Work task:
Provide the records once more, identical to the original.

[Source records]

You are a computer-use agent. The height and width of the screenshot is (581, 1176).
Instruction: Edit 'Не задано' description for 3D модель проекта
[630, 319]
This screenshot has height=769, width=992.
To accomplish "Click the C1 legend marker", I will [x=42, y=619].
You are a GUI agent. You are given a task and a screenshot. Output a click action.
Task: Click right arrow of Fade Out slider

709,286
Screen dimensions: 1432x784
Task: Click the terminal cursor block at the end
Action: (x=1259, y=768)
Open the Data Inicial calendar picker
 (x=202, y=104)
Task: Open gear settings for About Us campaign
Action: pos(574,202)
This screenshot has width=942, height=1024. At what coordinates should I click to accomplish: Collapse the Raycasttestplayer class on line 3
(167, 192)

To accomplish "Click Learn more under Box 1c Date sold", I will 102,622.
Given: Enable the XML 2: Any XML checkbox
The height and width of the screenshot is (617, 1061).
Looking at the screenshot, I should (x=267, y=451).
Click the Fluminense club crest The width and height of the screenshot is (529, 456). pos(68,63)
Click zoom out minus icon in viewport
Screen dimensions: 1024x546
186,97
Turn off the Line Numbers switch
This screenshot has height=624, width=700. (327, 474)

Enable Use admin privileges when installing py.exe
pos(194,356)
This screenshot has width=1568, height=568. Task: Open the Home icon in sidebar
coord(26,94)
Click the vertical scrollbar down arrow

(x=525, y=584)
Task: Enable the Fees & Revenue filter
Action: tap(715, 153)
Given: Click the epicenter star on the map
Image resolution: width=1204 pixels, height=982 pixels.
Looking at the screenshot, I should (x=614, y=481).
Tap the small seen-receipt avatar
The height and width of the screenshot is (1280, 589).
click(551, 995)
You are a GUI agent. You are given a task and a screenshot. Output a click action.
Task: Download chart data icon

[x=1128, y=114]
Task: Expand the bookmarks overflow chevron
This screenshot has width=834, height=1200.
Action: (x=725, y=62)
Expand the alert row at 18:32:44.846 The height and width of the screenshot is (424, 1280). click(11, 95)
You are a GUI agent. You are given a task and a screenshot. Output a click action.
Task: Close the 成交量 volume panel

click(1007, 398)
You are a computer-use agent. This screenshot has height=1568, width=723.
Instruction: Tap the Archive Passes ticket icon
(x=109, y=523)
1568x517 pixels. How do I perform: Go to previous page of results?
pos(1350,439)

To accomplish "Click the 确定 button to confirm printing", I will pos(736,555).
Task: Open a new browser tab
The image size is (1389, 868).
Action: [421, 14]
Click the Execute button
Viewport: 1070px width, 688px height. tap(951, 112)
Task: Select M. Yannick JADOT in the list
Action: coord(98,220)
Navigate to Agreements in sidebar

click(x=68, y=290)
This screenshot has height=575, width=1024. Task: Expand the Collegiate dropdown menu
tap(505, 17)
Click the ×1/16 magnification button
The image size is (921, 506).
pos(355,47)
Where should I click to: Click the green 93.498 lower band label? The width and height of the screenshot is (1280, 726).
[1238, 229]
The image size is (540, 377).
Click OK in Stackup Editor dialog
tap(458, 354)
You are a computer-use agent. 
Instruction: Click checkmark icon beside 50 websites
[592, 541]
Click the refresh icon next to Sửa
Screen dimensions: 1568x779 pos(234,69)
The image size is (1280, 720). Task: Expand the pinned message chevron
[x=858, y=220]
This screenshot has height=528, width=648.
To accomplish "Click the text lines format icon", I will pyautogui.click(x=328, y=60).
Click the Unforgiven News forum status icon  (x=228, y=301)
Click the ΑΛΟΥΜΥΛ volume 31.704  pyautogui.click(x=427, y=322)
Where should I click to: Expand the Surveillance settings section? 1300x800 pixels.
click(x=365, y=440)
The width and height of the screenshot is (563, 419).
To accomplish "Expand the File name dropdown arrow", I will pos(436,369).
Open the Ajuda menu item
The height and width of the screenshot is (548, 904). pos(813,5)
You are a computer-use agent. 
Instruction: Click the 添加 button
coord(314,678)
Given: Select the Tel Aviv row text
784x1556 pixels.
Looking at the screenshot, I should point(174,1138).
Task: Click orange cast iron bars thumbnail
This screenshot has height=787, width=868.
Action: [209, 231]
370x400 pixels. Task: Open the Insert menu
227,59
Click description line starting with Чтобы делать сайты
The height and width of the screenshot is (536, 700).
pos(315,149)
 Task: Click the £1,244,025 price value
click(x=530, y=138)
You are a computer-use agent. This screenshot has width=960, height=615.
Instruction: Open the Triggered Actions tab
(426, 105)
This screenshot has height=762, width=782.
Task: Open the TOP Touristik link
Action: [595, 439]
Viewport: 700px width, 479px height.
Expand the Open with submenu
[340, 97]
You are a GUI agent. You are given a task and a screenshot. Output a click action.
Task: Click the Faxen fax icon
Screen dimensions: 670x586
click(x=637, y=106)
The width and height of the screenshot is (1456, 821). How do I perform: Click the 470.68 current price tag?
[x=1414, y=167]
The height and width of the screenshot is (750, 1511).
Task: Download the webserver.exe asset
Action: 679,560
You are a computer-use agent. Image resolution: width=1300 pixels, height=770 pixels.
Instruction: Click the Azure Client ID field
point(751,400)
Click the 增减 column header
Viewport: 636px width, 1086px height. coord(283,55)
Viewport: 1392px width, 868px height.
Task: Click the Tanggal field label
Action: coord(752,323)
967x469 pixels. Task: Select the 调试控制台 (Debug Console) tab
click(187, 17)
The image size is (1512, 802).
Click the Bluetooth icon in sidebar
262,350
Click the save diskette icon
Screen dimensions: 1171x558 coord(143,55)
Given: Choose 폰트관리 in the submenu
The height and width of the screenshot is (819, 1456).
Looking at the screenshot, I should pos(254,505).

Answer box:
You are a computer-use agent. The height and width of the screenshot is (581, 1176).
Instruction: Edit 'Не задано' description for 3D модель проекта
[630, 319]
This screenshot has height=769, width=992.
To accomplish "Click the C1 legend marker", I will [x=42, y=619].
You are a GUI agent. You are given a task and a screenshot. Output a click action.
Task: Click right arrow of Fade Out slider

709,286
Screen dimensions: 1432x784
Task: Click the terminal cursor block at the end
Action: (x=1259, y=768)
Open the Data Inicial calendar picker
 (x=202, y=104)
Task: Open gear settings for About Us campaign
Action: pos(574,202)
This screenshot has width=942, height=1024. At what coordinates should I click to accomplish: Collapse the Raycasttestplayer class on line 3
(167, 192)

To accomplish "Click Learn more under Box 1c Date sold", I will 102,622.
Given: Enable the XML 2: Any XML checkbox
The height and width of the screenshot is (617, 1061).
Looking at the screenshot, I should (x=267, y=451).
Click the Fluminense club crest The width and height of the screenshot is (529, 456). pos(68,63)
Click zoom out minus icon in viewport
Screen dimensions: 1024x546
186,97
Turn off the Line Numbers switch
This screenshot has height=624, width=700. (327, 474)

Enable Use admin privileges when installing py.exe
pos(194,356)
This screenshot has width=1568, height=568. Task: Open the Home icon in sidebar
coord(26,94)
Click the vertical scrollbar down arrow

(x=525, y=584)
Task: Enable the Fees & Revenue filter
Action: tap(715, 153)
Given: Click the epicenter star on the map
Image resolution: width=1204 pixels, height=982 pixels.
Looking at the screenshot, I should (x=614, y=481).
Tap the small seen-receipt avatar
The height and width of the screenshot is (1280, 589).
click(551, 995)
You are a GUI agent. You are given a task and a screenshot. Output a click action.
Task: Download chart data icon

[x=1128, y=114]
Task: Expand the bookmarks overflow chevron
This screenshot has width=834, height=1200.
Action: (x=725, y=62)
Expand the alert row at 18:32:44.846 The height and width of the screenshot is (424, 1280). click(11, 95)
You are a GUI agent. You are given a task and a screenshot. Output a click action.
Task: Close the 成交量 volume panel

click(1007, 398)
You are a computer-use agent. This screenshot has height=1568, width=723.
Instruction: Tap the Archive Passes ticket icon
(x=109, y=523)
1568x517 pixels. How do I perform: Go to previous page of results?
pos(1350,439)

To accomplish "Click the 确定 button to confirm printing", I will pos(736,555).
Task: Open a new browser tab
The image size is (1389, 868).
Action: [421, 14]
Click the Execute button
Viewport: 1070px width, 688px height. tap(951, 112)
Task: Select M. Yannick JADOT in the list
Action: coord(98,220)
Navigate to Agreements in sidebar

click(x=68, y=290)
This screenshot has height=575, width=1024. Task: Expand the Collegiate dropdown menu
tap(505, 17)
Click the ×1/16 magnification button
The image size is (921, 506).
pos(355,47)
Where should I click to: Click the green 93.498 lower band label? The width and height of the screenshot is (1280, 726).
[1238, 229]
The image size is (540, 377).
Click OK in Stackup Editor dialog
tap(458, 354)
You are a computer-use agent. 
Instruction: Click checkmark icon beside 50 websites
[592, 541]
Click the refresh icon next to Sửa
Screen dimensions: 1568x779 pos(234,69)
The image size is (1280, 720). Task: Expand the pinned message chevron
[x=858, y=220]
This screenshot has height=528, width=648.
To accomplish "Click the text lines format icon", I will pyautogui.click(x=328, y=60).
Click the Unforgiven News forum status icon  (x=228, y=301)
Click the ΑΛΟΥΜΥΛ volume 31.704  pyautogui.click(x=427, y=322)
Where should I click to: Expand the Surveillance settings section? 1300x800 pixels.
click(x=365, y=440)
The width and height of the screenshot is (563, 419).
To accomplish "Expand the File name dropdown arrow", I will pos(436,369).
Open the Ajuda menu item
The height and width of the screenshot is (548, 904). pos(813,5)
You are a computer-use agent. 
Instruction: Click the 添加 button
coord(314,678)
Given: Select the Tel Aviv row text
784x1556 pixels.
Looking at the screenshot, I should point(174,1138).
Task: Click orange cast iron bars thumbnail
This screenshot has height=787, width=868.
Action: [209, 231]
370x400 pixels. Task: Open the Insert menu
227,59
Click description line starting with Чтобы делать сайты
The height and width of the screenshot is (536, 700).
pos(315,149)
 Task: Click the £1,244,025 price value
click(x=530, y=138)
You are a computer-use agent. This screenshot has width=960, height=615.
Instruction: Open the Triggered Actions tab
(426, 105)
This screenshot has height=762, width=782.
Task: Open the TOP Touristik link
Action: [595, 439]
Viewport: 700px width, 479px height.
Expand the Open with submenu
[340, 97]
You are a GUI agent. You are given a task and a screenshot. Output a click action.
Task: Click the Faxen fax icon
Screen dimensions: 670x586
click(x=637, y=106)
The width and height of the screenshot is (1456, 821). How do I perform: Click the 470.68 current price tag?
[x=1414, y=167]
The height and width of the screenshot is (750, 1511).
Task: Download the webserver.exe asset
Action: 679,560
You are a computer-use agent. Image resolution: width=1300 pixels, height=770 pixels.
Instruction: Click the Azure Client ID field
point(751,400)
Click the 增减 column header
Viewport: 636px width, 1086px height. coord(283,55)
Viewport: 1392px width, 868px height.
Task: Click the Tanggal field label
Action: coord(752,323)
967x469 pixels. Task: Select the 调试控制台 (Debug Console) tab
click(187, 17)
The image size is (1512, 802).
Click the Bluetooth icon in sidebar
262,350
Click the save diskette icon
Screen dimensions: 1171x558 coord(143,55)
Given: Choose 폰트관리 in the submenu
The height and width of the screenshot is (819, 1456).
Looking at the screenshot, I should pos(254,505).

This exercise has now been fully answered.